Extract each line holding the word "input" from the entries.

DATA FOR ANALYSIS Start Marker

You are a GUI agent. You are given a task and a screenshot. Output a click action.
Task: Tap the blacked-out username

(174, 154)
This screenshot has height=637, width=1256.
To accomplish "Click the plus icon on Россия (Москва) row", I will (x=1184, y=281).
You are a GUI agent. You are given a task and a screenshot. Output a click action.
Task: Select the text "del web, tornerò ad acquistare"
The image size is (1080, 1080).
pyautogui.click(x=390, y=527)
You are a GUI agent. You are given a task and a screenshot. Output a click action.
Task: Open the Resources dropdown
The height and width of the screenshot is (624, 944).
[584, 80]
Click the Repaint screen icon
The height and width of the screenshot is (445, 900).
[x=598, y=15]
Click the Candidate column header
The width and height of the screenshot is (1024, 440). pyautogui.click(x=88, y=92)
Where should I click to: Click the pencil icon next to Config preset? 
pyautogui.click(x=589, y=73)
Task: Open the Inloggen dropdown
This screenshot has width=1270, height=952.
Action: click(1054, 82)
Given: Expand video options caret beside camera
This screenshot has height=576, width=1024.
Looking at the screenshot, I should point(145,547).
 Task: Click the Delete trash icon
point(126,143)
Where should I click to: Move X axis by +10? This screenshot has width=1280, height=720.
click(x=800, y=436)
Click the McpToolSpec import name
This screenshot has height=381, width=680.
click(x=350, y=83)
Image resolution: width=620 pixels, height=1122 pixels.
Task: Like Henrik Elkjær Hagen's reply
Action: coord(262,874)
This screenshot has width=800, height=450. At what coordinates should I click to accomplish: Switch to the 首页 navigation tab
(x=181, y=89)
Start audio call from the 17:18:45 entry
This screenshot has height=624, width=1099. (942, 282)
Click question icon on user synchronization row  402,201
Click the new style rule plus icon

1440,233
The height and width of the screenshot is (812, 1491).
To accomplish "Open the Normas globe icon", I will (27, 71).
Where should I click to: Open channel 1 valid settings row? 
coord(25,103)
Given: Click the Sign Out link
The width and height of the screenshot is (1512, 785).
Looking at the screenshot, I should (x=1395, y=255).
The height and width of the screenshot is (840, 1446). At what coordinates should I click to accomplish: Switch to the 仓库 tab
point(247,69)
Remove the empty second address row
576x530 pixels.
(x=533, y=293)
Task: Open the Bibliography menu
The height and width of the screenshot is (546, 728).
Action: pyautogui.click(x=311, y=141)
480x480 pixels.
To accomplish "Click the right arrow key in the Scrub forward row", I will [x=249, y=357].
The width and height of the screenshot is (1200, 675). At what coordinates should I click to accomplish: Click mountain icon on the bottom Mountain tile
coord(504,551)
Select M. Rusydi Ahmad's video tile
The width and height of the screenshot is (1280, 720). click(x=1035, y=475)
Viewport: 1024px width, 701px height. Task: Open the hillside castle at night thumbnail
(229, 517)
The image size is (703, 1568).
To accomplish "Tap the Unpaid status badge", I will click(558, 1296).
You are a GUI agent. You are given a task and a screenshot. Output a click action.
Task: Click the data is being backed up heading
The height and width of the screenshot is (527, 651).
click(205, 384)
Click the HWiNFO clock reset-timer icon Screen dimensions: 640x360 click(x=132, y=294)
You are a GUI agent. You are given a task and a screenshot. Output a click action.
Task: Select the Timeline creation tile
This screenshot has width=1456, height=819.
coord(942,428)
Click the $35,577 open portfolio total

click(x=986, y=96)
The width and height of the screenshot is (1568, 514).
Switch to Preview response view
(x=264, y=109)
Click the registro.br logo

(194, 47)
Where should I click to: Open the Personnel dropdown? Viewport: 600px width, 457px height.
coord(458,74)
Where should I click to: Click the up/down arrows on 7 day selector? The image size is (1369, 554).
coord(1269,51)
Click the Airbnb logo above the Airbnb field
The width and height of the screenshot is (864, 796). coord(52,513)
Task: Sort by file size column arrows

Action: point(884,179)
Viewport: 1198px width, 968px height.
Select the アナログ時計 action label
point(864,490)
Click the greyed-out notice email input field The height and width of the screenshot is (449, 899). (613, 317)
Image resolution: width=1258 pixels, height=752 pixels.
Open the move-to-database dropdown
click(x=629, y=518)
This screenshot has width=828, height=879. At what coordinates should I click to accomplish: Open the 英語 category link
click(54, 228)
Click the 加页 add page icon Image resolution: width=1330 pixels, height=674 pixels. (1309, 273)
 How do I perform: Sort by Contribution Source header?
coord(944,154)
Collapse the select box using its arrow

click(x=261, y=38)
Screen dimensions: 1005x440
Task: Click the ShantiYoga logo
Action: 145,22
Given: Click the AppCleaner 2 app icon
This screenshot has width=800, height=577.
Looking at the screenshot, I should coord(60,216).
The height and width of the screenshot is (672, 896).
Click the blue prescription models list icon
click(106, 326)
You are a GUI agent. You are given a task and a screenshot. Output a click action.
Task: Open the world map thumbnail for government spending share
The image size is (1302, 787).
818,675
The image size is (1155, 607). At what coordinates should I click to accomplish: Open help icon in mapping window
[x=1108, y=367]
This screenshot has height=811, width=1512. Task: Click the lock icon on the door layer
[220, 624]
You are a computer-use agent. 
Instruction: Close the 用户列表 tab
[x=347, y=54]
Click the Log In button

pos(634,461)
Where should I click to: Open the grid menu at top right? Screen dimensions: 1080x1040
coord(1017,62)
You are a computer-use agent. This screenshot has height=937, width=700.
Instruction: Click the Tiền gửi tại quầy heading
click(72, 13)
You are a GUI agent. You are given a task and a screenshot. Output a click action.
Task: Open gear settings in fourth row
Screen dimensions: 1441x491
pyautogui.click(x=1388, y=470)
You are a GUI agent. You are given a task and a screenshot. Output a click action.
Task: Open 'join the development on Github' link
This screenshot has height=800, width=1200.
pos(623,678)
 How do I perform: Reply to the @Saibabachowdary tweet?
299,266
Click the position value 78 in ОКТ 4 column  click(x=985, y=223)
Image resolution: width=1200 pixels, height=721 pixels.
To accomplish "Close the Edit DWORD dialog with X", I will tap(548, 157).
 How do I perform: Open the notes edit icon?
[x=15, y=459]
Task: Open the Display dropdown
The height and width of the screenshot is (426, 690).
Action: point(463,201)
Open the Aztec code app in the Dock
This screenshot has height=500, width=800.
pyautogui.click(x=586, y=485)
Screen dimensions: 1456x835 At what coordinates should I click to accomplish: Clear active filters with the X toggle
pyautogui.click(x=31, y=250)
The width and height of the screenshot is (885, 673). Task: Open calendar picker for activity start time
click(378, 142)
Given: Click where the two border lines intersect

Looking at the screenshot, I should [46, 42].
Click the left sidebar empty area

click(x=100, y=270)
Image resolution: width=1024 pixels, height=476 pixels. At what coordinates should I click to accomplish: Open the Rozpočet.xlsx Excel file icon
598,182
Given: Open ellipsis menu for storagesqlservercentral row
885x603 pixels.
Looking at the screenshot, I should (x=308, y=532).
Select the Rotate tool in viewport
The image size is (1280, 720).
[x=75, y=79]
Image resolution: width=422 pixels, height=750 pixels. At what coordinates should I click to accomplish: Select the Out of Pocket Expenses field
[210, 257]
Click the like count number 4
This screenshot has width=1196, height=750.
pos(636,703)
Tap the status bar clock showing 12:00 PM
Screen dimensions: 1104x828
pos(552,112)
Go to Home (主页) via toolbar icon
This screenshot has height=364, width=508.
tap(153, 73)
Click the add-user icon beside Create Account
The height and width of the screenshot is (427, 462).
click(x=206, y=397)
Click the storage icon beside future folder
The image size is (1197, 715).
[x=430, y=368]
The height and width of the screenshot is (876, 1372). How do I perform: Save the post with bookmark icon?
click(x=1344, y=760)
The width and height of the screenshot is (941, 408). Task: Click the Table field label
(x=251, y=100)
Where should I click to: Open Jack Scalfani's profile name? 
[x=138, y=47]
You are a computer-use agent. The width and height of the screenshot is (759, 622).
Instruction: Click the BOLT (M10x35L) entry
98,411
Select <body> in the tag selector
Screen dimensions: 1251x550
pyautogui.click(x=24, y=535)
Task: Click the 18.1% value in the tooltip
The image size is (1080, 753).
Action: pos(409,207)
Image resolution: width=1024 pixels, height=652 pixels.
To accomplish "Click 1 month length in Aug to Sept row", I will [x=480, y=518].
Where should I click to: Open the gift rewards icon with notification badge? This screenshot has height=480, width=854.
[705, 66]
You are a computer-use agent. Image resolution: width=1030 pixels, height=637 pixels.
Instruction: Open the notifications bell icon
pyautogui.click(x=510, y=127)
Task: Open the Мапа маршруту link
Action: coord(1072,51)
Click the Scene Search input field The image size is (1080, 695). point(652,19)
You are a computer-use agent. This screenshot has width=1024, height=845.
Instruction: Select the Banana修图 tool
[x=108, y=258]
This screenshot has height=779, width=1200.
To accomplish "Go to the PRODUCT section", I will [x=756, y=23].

DATA FOR ANALYSIS End Marker

→ **SOLUTION TO THE EXERCISE**:
Click the greyed-out notice email input field The height and width of the screenshot is (449, 899). (613, 317)
Click the Scene Search input field The image size is (1080, 695). point(652,19)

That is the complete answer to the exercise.